STEMPEUTICS :: Regenerating Hope

About Stem Cells.

What are stem cells?

Stem cells are special kind of cells which are unspecialized / undifferentiated, having capacity to self-renew and potency to give rise to different specialized cell types. Stem cells can be found in the living body (adult stem cells) or in the fetus.

What are the types of stem cells?

There are different types of stem cells depending upon the source they are derived.

Embryos – Embryonic stem cells (ESCs)
Fetal Tissue – Fetal stem cells
Cord Blood - Cord blood stem cells
Adult Tissue - Adult stem cells

Hematopoietic stem cells
Mesenchymal stem cells
Neural stem cells
Muscle derived stem cells
Pancreatic stem cells
Hepatic stem cells

Characteristics of stem cells

Stem cells have two important characteristics that distinguish them from other types of cells.

Self-renewal - the ability to go through numerous cycles of cell division while maintaining the undifferentiated state
Unlimited potency - under certain physiologic or experimental conditions, they can be induced to become cells with special functions such as the beating cells of the heart muscle or the insulin-producing cells of the pancreas.

What is Regenerative Medicine?

Research on stem cells is advancing knowledge about how an organism develops from a single cell and how healthy cells replace damaged cells in adult organisms. This promising area of science is also leading scientists to investigate the possibility of cell-based therapies to treat disease which as of now have no cure, is to as regenerative or reparative medicine.

Why focus on adult stem cells?

Adult stem cells typically generate the cell types of the tissue in which they reside. However, a number of experiments over the last several years have raised the possibility that stem cells from one tissue may be able to give rise to cell types of a completely different tissue, a phenomenon known as plasticity. Examples of such plasticity include blood cells becoming neurons, liver cells that can be made to produce insulin, hematopoietic stem cells that can develop into heart muscle and mesenchymal stem cells have the potency to develop bone, neurons, myocardium, endothelium, muscle tissues etc.

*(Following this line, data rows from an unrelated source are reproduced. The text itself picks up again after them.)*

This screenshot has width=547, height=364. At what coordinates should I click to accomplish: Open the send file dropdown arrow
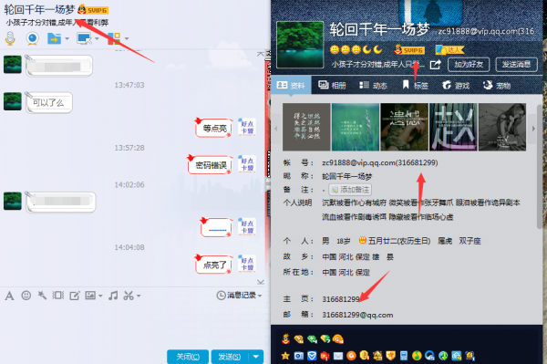pyautogui.click(x=67, y=38)
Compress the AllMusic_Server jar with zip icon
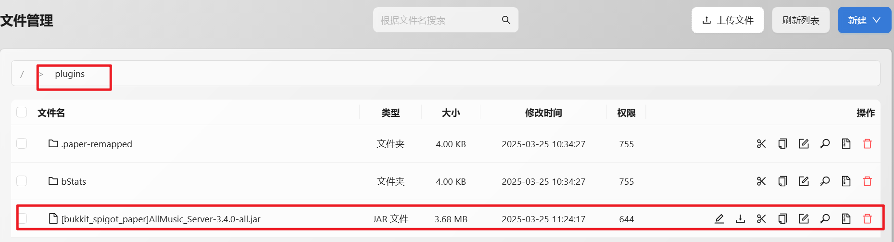Image resolution: width=894 pixels, height=242 pixels. [x=846, y=219]
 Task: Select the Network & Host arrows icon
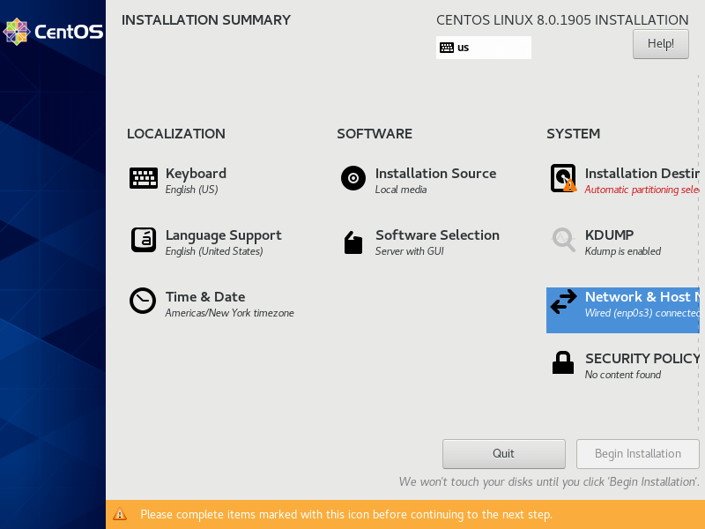[x=563, y=302]
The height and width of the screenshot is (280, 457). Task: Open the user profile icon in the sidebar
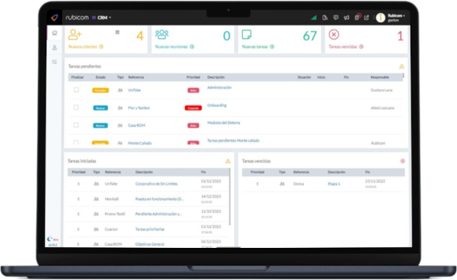(x=55, y=47)
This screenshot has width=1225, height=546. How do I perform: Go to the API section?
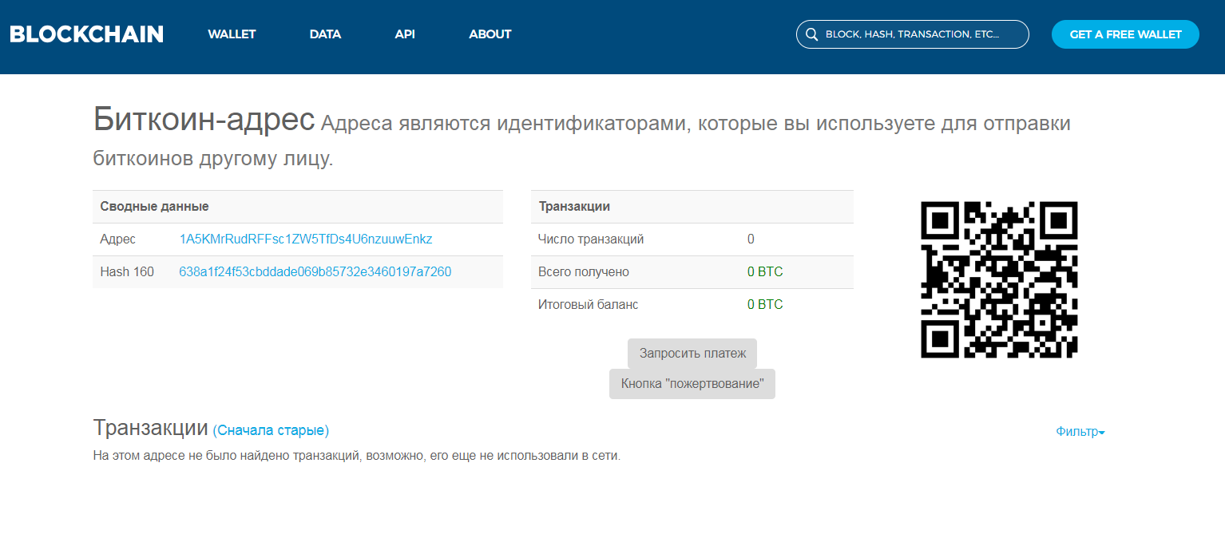click(x=405, y=34)
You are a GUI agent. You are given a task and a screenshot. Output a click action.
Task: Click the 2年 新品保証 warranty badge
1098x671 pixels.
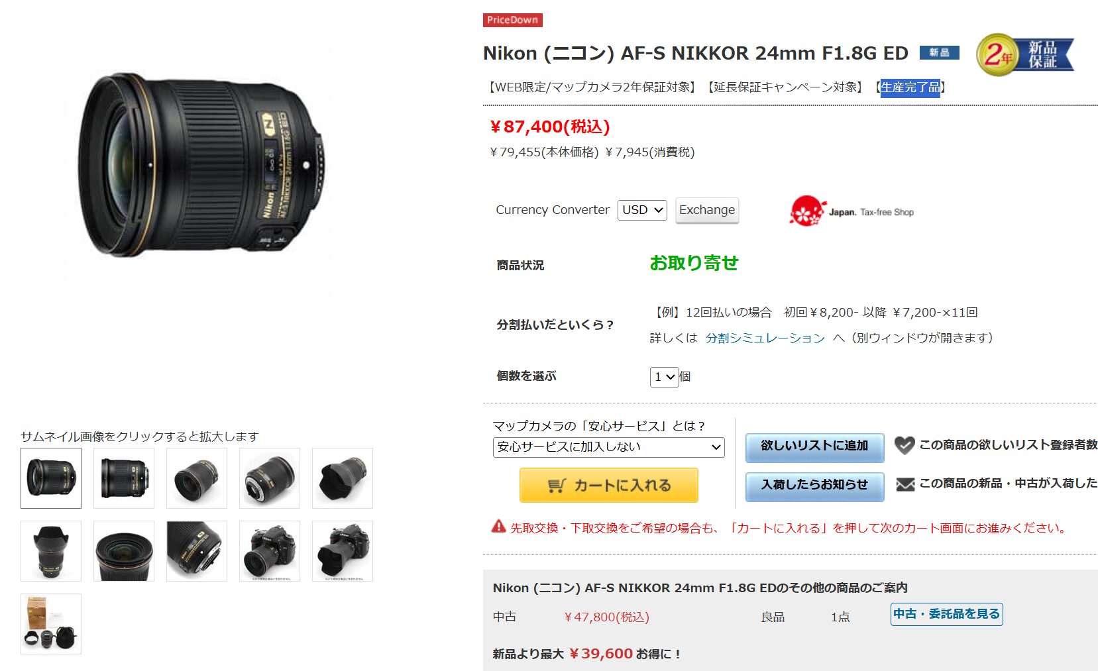1025,54
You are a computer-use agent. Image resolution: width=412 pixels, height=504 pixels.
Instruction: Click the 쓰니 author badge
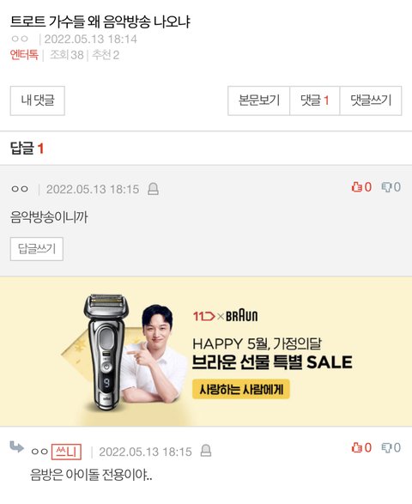coord(66,452)
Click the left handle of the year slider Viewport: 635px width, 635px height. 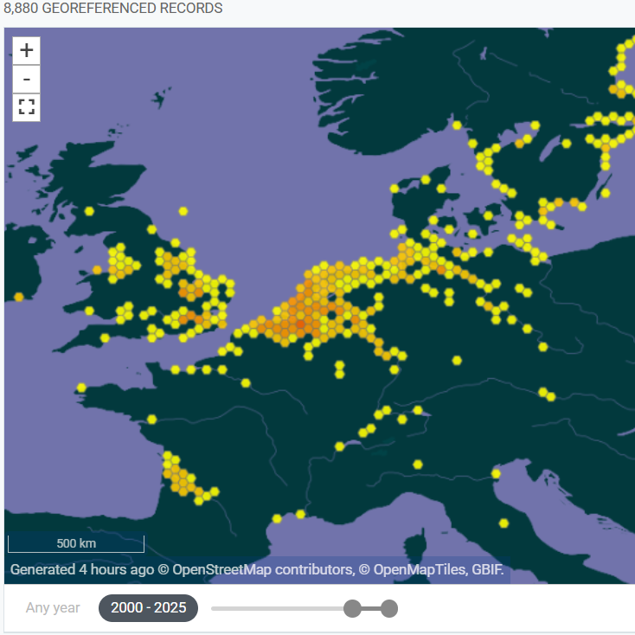352,608
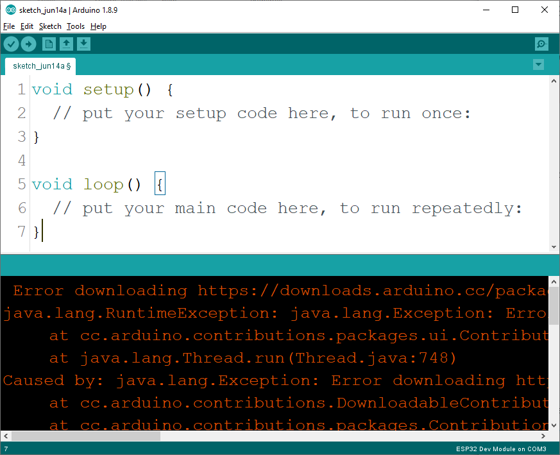This screenshot has height=455, width=560.
Task: Open the File menu
Action: [x=9, y=26]
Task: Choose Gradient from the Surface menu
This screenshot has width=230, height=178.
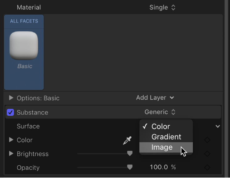Action: coord(166,137)
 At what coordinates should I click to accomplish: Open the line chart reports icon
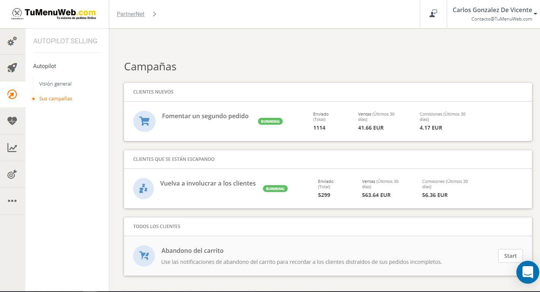click(x=12, y=148)
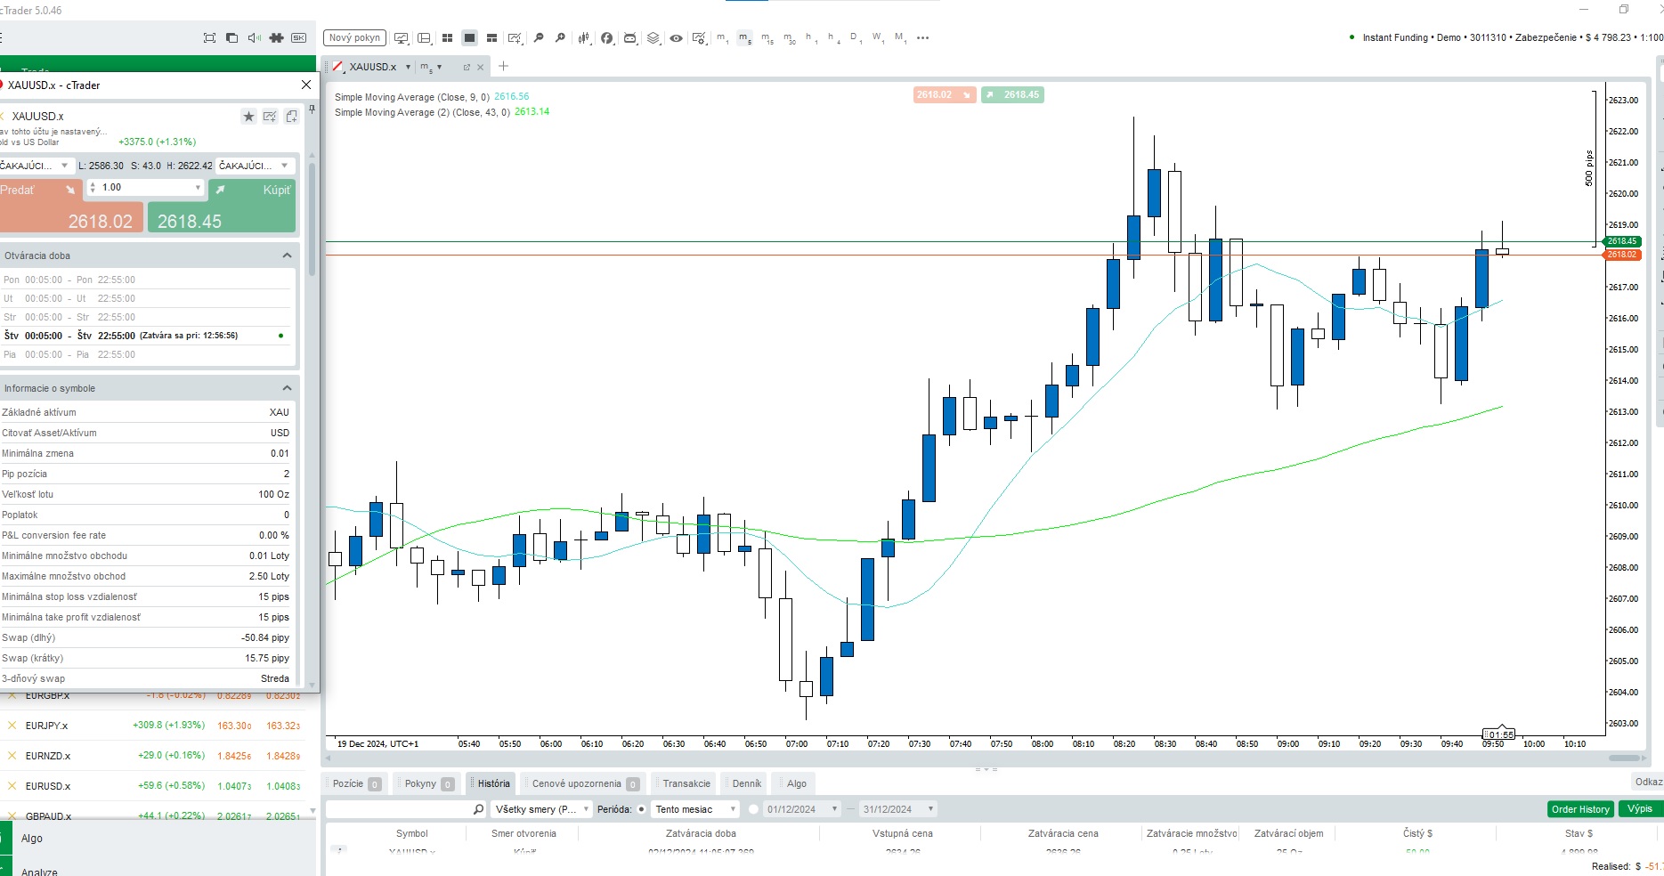The height and width of the screenshot is (876, 1664).
Task: Collapse the Informácie o symbole section
Action: pos(287,388)
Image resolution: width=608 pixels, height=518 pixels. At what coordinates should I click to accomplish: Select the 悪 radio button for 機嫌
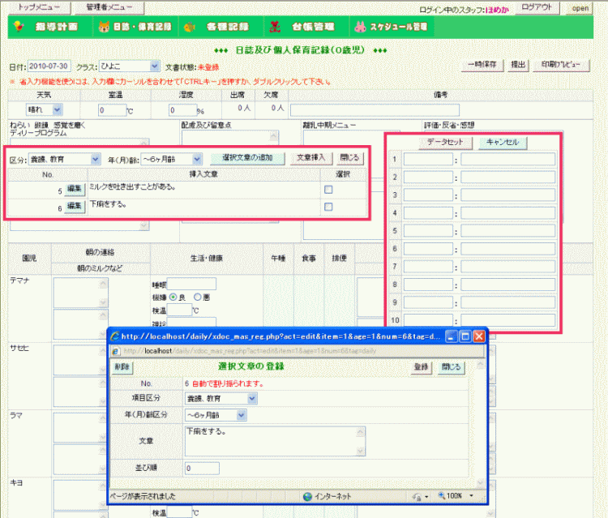click(197, 297)
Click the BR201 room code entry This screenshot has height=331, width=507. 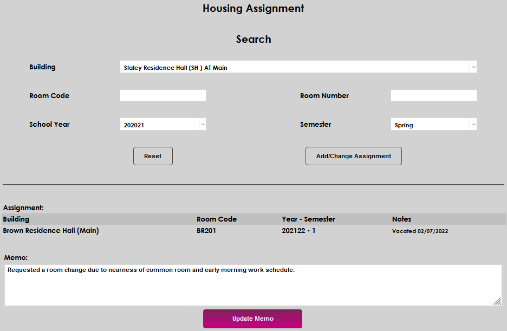(205, 230)
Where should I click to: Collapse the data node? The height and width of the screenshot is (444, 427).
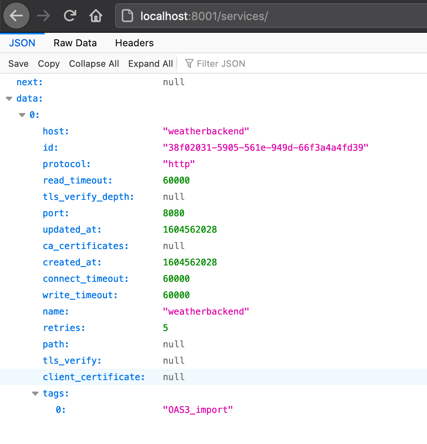pyautogui.click(x=9, y=99)
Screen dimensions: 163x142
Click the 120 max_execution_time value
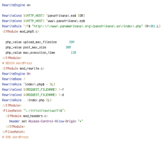coord(73,53)
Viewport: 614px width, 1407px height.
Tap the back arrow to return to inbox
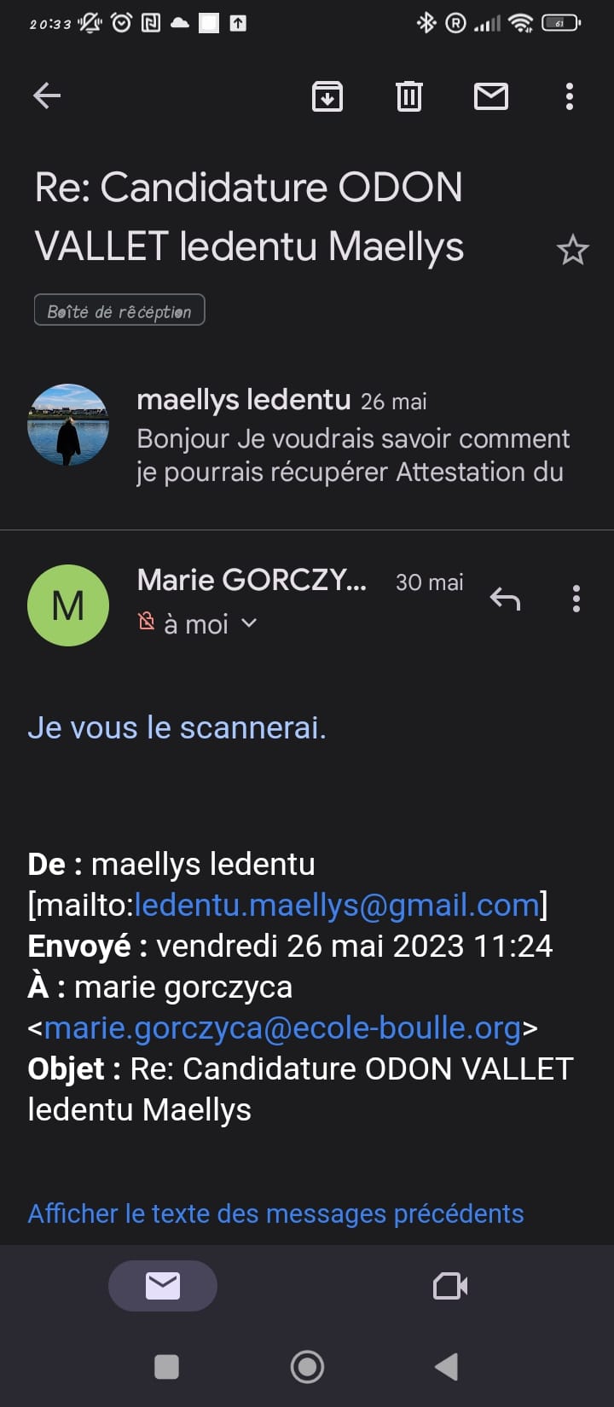point(47,96)
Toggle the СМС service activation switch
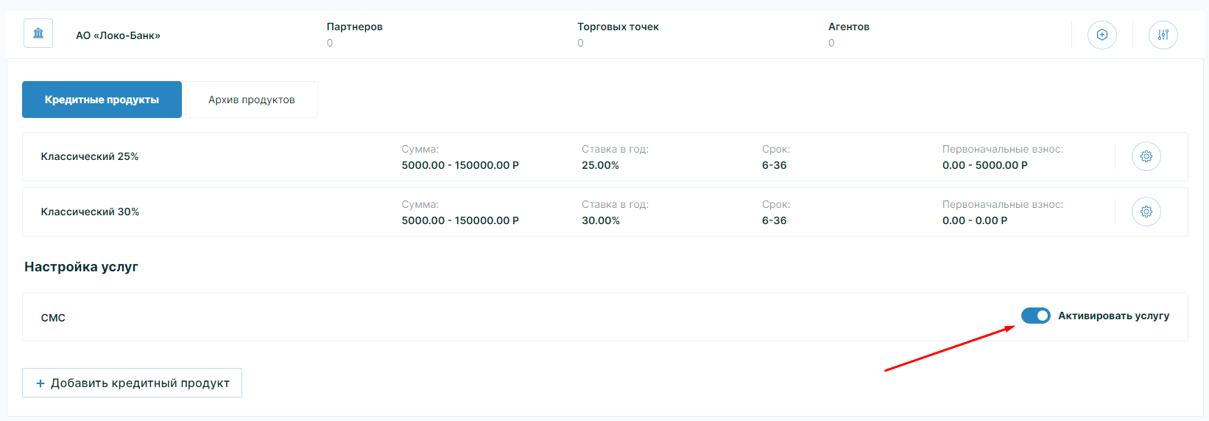Image resolution: width=1209 pixels, height=421 pixels. coord(1035,316)
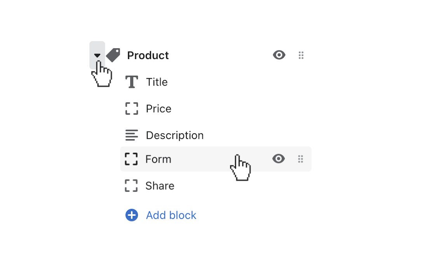Click the blue plus icon near Add block
Viewport: 433px width, 268px height.
click(131, 215)
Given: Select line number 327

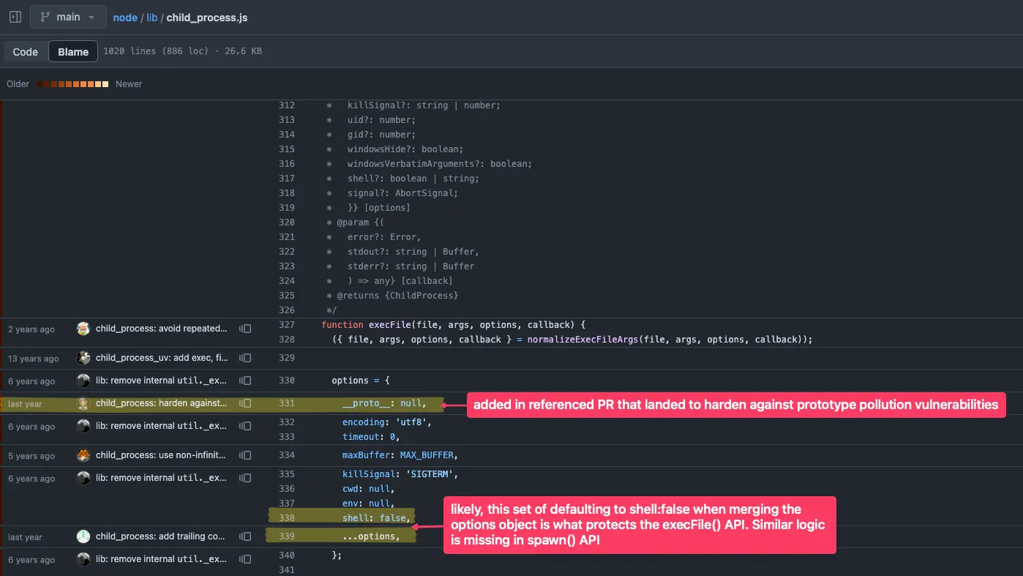Looking at the screenshot, I should tap(286, 325).
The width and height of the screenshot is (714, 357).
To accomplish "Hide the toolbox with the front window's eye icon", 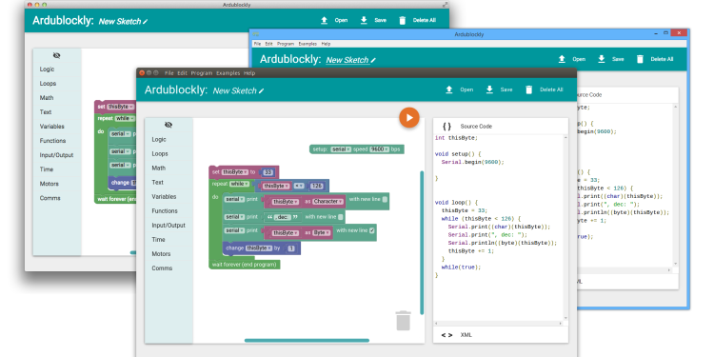I will tap(169, 125).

Adult stem cells are more safe and have no ethical issues when compared to embryonic stem cells and therefore, exploring the possibility of using adult stem cells for cell-based therapies has become a very active area of investigation by researchers.

What are the potential uses of human stem cells?

Studies of human embryonic stem cells may yield information about the complex events that occur during human development.
Medical researchers believe that stem cell therapy has the potential to radically change the treatment of human disease. A number of adult stem cell therapies already exist, particularly bone marrow transplants that are used to treat leukemia. In the future, medical researchers anticipate being able to use technologies derived from stem cell research for generation of cells and tissues that could be used for cell-based therapies. Today, donated organs and tissues are often used to replace ailing or destroyed tissue, but the need for transplantable tissues and organs far outweighs the available supply. Stem cells, directed to differentiate into specific cell types, offer the possibility of a renewable source of replacement cells and tissues to treat diseases including Parkinson's and Alzheimer's diseases, spinal cord injury, Cerebral stroke, burns, Multiple Sclerosis, Motor Neuron Disease, Duchenne's muscular dystrophy, ischemic heart disease, diabetes mellitus, Critical Limb Ischemia, vision and hearing loss, osteoarthritis, rheumatoid arthritis and many more.
A primary goal of this work is to identify how undifferentiated stem cells become differentiated. Scientists know that turning genes on and off is central to this process. Some of the most serious medical conditions, such as cancer and birth defects, are due to abnormal cell division and differentiation. A better understanding of the genetic and molecular controls of these processes may yield information about how such diseases arise and suggest new strategies for therapy.
Human stem cells could also be used to test new drugs. For example, new medications could be tested for safety on differentiated cells generated from human stem cell lines. Cancer cell lines, for example, are used to screen potential anti-tumor drugs. But, the availability of pluripotent stem cells would allow drug testing in a wider range of cell types.